José Gámez, socialista austero, republicano laico que jamás quiso cobrar un sueldo como alcalde y que iba cada mañana al ayuntamiento dando un paseo desde la casa modesta en la que había vivido siempre, cumplió sus cuatro años de mandato y no volvió a presentarse a las elecciones. Se había pasado la vida esperando el regreso de la democracia y manteniendo una solitaria dignidad a través de los años negros de la tiranía, pero cuando la democracia vino y su partido pasó de la ilegalidad al poder en un plazo muy breve Gámez descubrió que no había sitio para la gente como él. Al nuevo alcalde, también socialista, mucho más joven, le faltó tiempo para restablecer toda la pompa antigua de la participación municipal en las procesiones: y no sólo las de la Semana Santa, sino también la del Corpus Christi, y la de la Virgen Patrona.

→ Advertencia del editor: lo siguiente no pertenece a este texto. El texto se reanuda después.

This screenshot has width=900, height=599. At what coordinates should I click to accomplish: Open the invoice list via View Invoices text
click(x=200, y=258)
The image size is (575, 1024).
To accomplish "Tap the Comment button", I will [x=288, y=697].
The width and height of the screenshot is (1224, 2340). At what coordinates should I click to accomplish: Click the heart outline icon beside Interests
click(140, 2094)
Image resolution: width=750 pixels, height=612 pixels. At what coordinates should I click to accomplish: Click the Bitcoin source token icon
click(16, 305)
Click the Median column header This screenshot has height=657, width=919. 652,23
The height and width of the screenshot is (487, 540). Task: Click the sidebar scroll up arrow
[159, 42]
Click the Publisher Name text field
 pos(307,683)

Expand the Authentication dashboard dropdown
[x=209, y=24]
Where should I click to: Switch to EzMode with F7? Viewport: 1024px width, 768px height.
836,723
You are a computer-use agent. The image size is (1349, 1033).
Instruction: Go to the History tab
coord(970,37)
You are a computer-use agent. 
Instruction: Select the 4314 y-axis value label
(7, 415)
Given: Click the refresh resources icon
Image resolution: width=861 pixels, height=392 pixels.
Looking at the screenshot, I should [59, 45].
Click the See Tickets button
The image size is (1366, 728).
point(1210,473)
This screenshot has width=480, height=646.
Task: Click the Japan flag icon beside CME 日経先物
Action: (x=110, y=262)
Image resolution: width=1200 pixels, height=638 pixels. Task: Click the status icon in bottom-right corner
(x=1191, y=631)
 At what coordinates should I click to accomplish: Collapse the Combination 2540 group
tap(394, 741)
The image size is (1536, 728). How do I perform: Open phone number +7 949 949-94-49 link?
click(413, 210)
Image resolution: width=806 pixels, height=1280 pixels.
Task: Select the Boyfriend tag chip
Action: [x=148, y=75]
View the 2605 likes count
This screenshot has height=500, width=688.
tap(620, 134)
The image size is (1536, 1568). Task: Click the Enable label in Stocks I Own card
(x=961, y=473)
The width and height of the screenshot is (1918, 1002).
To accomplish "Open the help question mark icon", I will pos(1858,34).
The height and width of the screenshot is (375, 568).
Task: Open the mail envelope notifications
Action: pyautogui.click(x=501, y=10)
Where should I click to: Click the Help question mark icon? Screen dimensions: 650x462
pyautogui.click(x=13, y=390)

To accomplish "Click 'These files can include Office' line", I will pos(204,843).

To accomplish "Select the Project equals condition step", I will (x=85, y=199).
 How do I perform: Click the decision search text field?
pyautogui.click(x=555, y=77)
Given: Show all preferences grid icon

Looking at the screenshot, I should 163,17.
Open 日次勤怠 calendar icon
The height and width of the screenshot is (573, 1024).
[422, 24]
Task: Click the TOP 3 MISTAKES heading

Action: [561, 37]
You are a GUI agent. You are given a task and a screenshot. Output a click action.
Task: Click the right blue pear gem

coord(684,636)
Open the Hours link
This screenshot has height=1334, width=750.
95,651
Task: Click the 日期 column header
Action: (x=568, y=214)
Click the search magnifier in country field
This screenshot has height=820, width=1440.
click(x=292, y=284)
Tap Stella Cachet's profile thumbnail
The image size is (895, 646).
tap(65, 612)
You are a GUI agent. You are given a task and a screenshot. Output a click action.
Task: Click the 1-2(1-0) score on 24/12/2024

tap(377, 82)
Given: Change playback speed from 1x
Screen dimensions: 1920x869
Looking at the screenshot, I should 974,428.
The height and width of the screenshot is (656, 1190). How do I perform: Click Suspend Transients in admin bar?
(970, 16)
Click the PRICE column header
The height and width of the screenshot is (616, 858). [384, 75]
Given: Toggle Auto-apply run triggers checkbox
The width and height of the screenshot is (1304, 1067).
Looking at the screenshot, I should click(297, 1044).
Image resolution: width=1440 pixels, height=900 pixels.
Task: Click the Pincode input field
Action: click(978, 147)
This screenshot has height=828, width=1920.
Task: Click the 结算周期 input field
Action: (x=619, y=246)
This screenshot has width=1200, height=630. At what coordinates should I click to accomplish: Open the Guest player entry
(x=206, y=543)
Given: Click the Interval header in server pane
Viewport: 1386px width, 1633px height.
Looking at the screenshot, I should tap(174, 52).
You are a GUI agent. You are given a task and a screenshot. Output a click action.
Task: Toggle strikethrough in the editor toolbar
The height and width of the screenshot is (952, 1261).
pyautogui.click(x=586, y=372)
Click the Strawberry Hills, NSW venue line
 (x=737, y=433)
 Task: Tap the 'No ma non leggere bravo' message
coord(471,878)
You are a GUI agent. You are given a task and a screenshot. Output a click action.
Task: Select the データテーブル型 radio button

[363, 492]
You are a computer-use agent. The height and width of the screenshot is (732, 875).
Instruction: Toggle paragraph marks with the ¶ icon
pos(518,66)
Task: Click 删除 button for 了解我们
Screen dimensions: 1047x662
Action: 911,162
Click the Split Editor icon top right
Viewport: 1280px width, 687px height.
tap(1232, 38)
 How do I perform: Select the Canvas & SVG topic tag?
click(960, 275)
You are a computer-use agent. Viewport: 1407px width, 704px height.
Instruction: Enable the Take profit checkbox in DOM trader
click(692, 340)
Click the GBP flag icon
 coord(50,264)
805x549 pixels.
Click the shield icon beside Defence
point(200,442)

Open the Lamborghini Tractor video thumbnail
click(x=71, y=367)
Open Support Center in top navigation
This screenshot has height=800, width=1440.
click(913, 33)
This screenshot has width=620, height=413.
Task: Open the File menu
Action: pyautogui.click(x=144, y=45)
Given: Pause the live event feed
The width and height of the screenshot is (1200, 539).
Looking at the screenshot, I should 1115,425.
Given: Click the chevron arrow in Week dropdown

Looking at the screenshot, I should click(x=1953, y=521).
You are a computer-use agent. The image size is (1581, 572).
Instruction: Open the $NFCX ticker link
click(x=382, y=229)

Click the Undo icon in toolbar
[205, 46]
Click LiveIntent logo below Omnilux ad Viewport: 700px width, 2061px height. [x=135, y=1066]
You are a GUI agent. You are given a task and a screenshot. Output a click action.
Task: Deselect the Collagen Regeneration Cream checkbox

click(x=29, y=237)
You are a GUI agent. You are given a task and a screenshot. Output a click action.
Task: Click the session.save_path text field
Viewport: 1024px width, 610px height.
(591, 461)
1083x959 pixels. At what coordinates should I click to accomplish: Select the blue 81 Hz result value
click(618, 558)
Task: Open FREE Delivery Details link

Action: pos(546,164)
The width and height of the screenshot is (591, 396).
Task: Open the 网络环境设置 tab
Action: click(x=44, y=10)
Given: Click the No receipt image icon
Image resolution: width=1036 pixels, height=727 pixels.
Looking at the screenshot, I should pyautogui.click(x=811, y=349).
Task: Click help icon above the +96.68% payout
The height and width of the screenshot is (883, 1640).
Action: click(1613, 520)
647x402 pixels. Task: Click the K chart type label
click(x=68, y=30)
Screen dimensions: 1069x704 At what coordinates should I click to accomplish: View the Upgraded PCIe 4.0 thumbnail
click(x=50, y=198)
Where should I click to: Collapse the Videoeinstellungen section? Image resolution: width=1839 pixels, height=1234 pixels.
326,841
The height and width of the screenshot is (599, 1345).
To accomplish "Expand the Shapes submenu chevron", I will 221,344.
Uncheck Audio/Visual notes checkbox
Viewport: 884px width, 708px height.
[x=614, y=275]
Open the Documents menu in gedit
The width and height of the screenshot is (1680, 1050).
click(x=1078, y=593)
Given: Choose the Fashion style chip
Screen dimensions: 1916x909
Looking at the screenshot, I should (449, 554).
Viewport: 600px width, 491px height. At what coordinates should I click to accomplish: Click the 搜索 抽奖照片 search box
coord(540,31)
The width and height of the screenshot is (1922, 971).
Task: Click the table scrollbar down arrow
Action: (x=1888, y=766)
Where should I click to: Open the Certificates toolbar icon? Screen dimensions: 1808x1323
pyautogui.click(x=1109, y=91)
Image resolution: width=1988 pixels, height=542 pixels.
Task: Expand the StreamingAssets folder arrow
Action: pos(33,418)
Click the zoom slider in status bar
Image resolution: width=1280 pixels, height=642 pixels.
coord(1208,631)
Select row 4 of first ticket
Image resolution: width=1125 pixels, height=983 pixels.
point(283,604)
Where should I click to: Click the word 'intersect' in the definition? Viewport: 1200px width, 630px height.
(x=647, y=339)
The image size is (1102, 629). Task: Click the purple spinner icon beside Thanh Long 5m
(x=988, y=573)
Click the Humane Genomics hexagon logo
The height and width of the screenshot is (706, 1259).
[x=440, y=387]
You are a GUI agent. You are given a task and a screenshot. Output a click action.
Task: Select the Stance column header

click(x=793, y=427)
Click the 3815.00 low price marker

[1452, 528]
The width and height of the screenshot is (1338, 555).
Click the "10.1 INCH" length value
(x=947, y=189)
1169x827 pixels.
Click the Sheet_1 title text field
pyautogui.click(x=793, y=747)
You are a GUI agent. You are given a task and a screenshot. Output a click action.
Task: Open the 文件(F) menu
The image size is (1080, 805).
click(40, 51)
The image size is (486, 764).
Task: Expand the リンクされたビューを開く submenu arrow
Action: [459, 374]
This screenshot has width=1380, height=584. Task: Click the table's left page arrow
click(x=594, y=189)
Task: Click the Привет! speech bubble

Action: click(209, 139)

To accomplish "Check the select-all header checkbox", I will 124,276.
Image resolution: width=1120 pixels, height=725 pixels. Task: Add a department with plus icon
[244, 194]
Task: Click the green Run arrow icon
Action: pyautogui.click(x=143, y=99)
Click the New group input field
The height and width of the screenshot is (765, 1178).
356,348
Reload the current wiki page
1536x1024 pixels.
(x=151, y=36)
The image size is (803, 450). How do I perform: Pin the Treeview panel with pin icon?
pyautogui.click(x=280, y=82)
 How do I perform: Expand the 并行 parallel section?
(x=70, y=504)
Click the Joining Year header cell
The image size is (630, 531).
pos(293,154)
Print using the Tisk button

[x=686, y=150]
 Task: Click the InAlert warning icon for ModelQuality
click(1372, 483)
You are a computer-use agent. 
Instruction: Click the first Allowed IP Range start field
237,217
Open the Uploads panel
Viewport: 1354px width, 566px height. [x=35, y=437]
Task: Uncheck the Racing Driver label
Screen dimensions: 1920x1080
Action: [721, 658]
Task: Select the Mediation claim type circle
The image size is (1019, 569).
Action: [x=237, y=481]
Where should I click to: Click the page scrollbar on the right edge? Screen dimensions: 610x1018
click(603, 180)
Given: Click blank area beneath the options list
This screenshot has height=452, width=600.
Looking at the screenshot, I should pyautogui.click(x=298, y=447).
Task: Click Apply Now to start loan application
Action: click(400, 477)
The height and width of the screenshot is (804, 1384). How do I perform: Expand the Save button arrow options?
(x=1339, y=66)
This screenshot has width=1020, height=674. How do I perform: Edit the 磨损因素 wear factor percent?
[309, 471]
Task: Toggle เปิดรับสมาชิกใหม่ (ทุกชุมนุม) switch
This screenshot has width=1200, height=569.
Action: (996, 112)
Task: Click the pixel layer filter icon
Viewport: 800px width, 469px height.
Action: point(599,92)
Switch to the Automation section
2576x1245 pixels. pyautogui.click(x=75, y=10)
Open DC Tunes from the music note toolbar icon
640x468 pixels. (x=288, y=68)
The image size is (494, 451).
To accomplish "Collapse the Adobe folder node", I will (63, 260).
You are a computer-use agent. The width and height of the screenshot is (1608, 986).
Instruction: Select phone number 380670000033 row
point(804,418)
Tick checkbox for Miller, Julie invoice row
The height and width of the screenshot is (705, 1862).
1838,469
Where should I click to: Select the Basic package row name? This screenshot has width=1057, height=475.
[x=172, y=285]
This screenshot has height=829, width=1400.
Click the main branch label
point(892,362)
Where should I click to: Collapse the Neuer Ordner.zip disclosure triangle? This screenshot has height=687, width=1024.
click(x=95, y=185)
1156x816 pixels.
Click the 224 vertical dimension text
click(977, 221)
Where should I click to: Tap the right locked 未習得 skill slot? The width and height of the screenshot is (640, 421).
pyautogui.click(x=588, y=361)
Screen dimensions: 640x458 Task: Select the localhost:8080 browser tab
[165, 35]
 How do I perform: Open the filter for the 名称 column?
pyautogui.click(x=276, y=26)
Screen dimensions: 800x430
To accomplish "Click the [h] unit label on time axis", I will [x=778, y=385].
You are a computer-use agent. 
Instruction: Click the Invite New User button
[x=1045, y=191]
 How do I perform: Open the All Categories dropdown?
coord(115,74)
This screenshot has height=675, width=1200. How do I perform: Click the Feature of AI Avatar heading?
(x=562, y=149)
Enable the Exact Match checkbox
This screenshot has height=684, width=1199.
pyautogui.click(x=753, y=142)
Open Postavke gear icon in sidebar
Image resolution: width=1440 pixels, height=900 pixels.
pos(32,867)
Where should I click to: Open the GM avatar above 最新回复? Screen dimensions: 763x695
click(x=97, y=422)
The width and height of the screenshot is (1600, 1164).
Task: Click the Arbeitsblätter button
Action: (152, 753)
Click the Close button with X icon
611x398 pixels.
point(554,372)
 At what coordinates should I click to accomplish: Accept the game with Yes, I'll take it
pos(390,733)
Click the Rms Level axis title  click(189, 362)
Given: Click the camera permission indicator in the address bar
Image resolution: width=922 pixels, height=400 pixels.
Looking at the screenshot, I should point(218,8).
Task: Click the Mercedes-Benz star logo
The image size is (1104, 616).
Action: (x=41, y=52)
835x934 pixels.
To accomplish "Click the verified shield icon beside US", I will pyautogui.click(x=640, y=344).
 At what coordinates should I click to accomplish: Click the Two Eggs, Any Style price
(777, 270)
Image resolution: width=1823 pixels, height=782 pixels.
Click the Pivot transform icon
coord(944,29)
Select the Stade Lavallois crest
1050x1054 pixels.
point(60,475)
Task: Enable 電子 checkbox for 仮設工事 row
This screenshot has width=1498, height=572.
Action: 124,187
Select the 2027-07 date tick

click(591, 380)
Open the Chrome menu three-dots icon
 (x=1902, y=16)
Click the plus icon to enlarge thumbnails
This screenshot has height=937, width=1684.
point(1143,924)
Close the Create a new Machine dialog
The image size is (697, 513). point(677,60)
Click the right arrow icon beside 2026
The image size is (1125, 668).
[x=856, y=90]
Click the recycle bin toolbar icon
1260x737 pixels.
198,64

El alcalde socialista de Granada, el profesor que retrasaba un mandato tras otro la vuelta a la universidad, se vestía de gran gala y de collar de oro para subir a la Abadía del Sacromonte a la cabeza de la corporación municipal y besaba con unción el pequeño cofre que contiene las reliquias de san Cecilio. El dirigente socialista andaluz José García de la Borbolla declaraba en una campaña electoral que si salía elegido como alcalde su mayor ilusión era presidir la procesión del Corpus. Igual que había hecho el Generalísimo, el Rey Juan Carlos I se arrodillaba cada año en la catedral de Santiago ante la estatua del Apóstol. Los concejales comunistas de Málaga se declaraban partidarios de la insumisión contra el servicio militar y al mismo tiempo protestaban porque los soldados de la Legión habían dejado de desfilar junto a los tronos de la Semana Santa. Durante la Semana Santa la televisión pública andaluza empezó a transmitir en directo y sin descanso procesiones, cosa que no había hecho nunca la televisión franquista.
La religión ya no era el opio del pueblo. La religión era ahora una parte de las culturas vernáculas, de las identidades colectivas inmemoriales que era preciso rescatar o preservar: incluso inventar, si era preciso, y literalmente al precio que fuera; porque ahora el dinero público que había empezado a fluir con tanta abundancia y a financiar tantos simulacros, fiestas, protocolos, solemnidades, efemérides, también se dedicó a pagar las facturas crecientes de las celebraciones católicas. Por cobardía ideológica, por falta de verdaderas convicciones laicas, por oportunismo electoral, la izquierda en el poder se volvió cómplice de las liturgias aparatosas de la iglesia y secundó y fortaleció su ocupación de los espacios públicos.
Debajo del carnaval de todas las entrañables fiestas y tradiciones católicas se esconde uno de los mayores expolios y de los mayores escándalos de la democracia española: con dinero público se subvenciona al cien por cien la enseñanza religiosa; las escuelas religiosas privadas se sostienen con los impuestos de todos. En financiar el privilegio y la educación religiosa se van los fondos que por ser de todos deberían sostener la enseñanza pública.
Era misterioso que una izquierda que venía del laicismo de la II República abrazara con tanta convicción las celebraciones de la Iglesia, y aceptara tan servilmente respetar cada uno de sus privilegios.